Had the ship resumed communications at 12:37 p.m., the reporter noted that it would have spelled disaster for the mission and ended the chance to make history.

As the astronauts got their first close-up glimpse of the moon’s surface, commander Neil Armstrong told mission control that no training, simulations or rehearsals could have prepared him for what he was seeing, Hines said.

“The pictures and maps brought back by Apollos 8 and 9 have given us a very good preview of what to look at here,” Armstrong said. “It looks very much like the pictures; but like the difference between watching a real football game and one on TV, there’s no substitution for actually being here.”

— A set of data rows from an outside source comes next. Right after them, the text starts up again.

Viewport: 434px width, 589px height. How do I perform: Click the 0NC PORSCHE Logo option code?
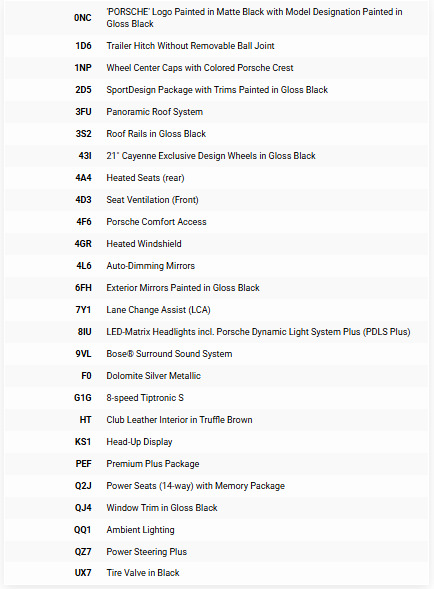(83, 18)
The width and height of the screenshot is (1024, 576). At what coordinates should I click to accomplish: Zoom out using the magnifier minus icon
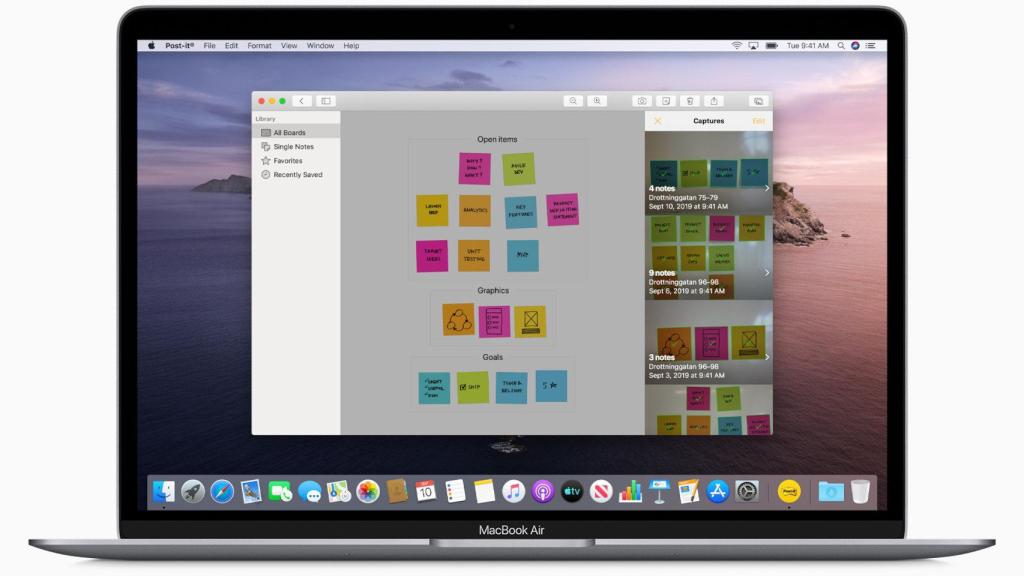coord(573,100)
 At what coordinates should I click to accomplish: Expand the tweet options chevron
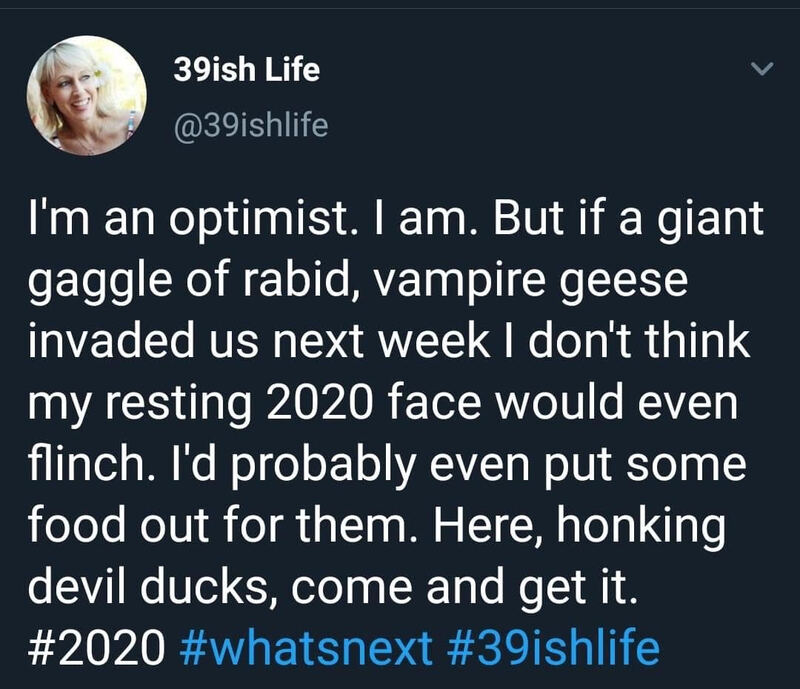coord(762,70)
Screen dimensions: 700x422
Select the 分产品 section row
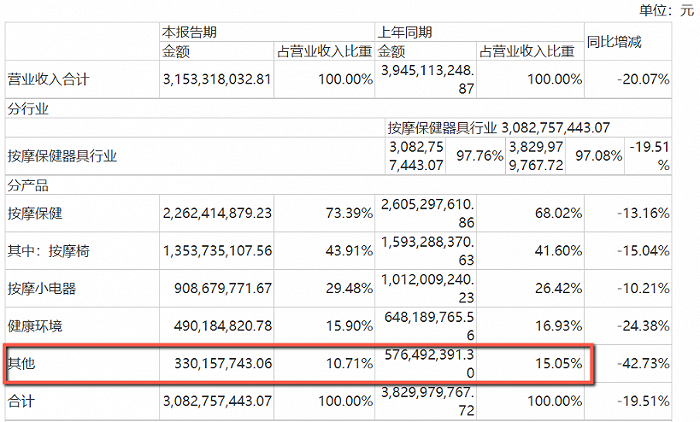coord(29,185)
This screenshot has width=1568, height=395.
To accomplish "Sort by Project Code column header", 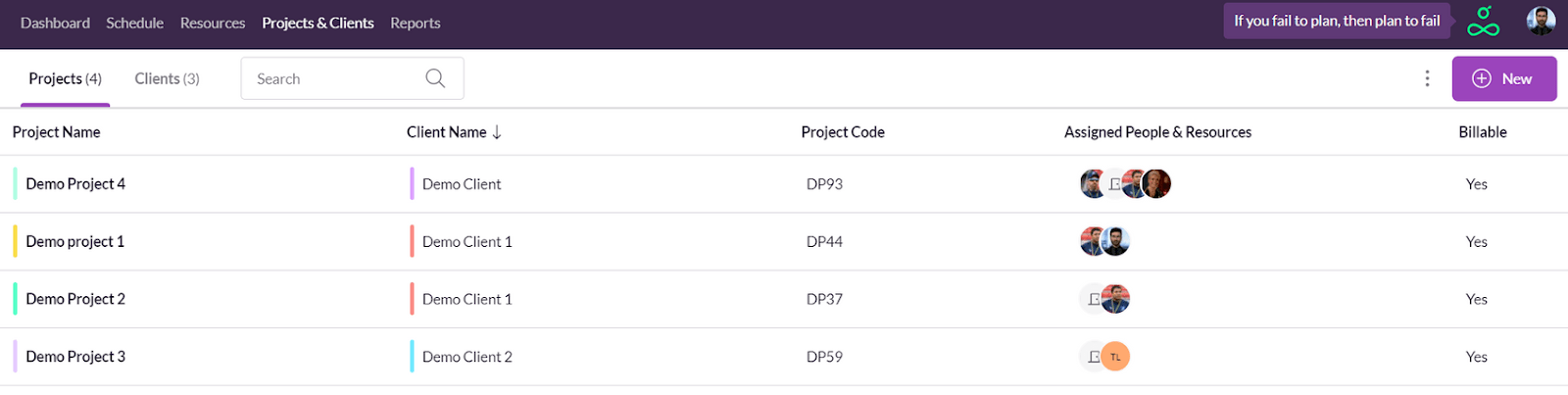I will [842, 132].
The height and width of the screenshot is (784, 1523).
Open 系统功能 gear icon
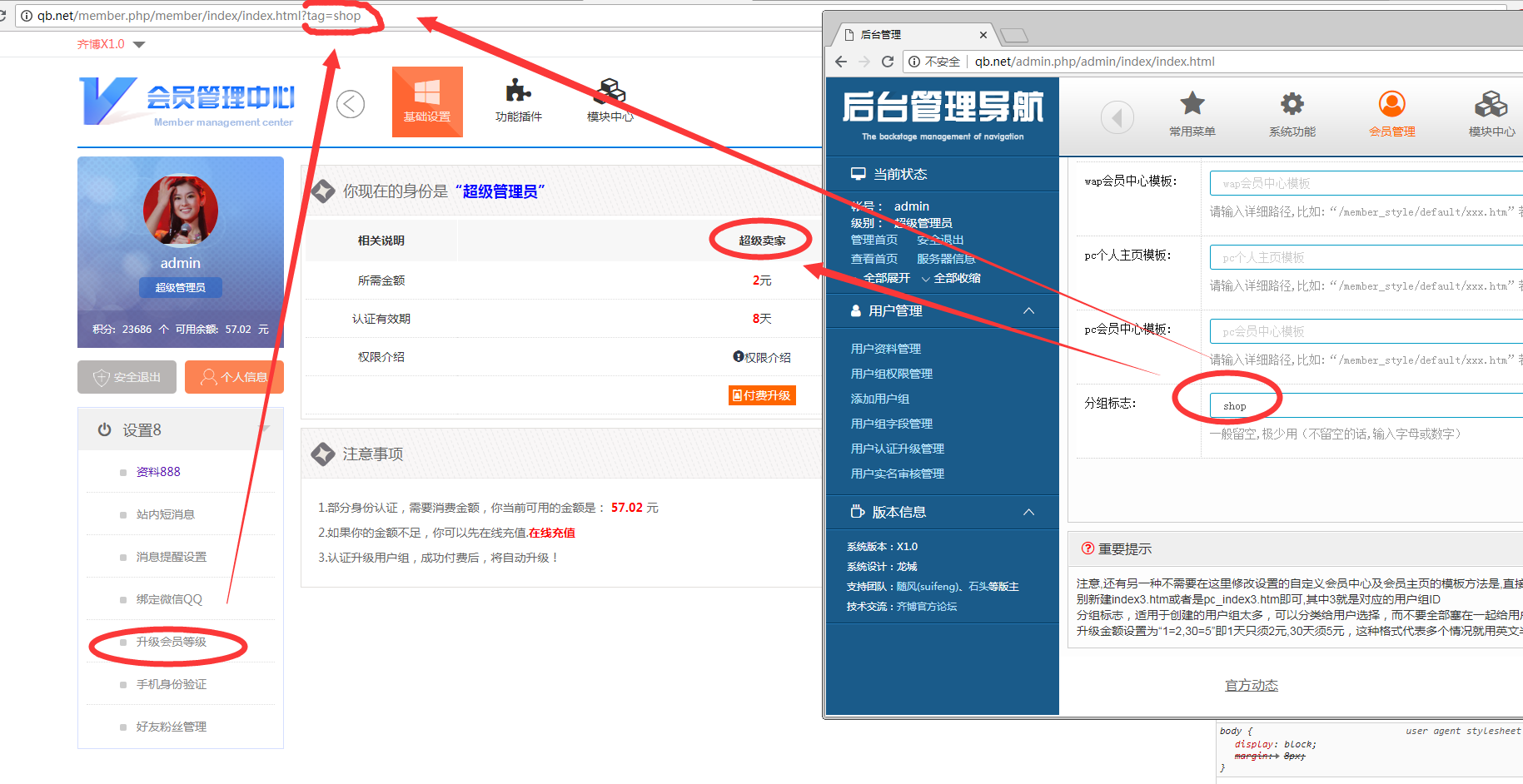[1292, 105]
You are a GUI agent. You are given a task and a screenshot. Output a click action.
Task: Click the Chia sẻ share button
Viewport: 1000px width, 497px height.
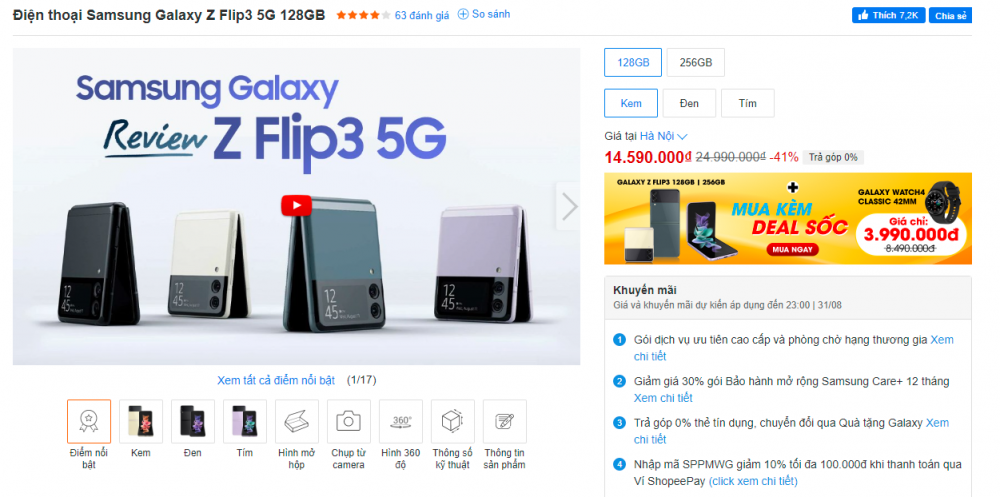[x=950, y=15]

Gazing out at the moon’s surface, Armstrong later quipped, “The view is worth the price of the trip.” Hines said experts estimated the trip to the moon cost $3.5 million, but others put that price tag closer to the $1 billion mark. (From 1960 through 1973, the Apollo program spent more than $25 billion developing the rockets and other equipment for those missions.)

That night, a Sun-Times photographer headed to State and Madison downtown to capture Chicagoans who watched the moon landing from their homes and storefront windows. Outside a Walgreens, residents stood reading the electronic news ticker near State and Madison.

People stand outside a Walgreens to read the electronic news ticker announcing the moon landing on July 20, 1969.

Chicagoans gather outside a Walgreens to read the electronic news ticker announcing the moon landing on July 20, 1969.

From the Sun-Times archive.

The moon landing happened on a Sunday long after the papers had finished publishing for the day. The Chicago Daily News picked up the story the next day with a full-page photo of the astronauts unveiling the American flag on the moon and an accompanying story.

“Neil Armstrong, commander of lunar landing craft Eagle, set first foot on the powdery surface at 9:56 p.m. (Chicago time) with these words: ‘One small step for man, but one giant leap for mankind.’ Twenty minutes later he was joined by Edwin E. Aldrin Jr. The two U.S. astronauts explored the moon surface for 2 hours and 11 minutes before returning to the Eagle,” the paper reported.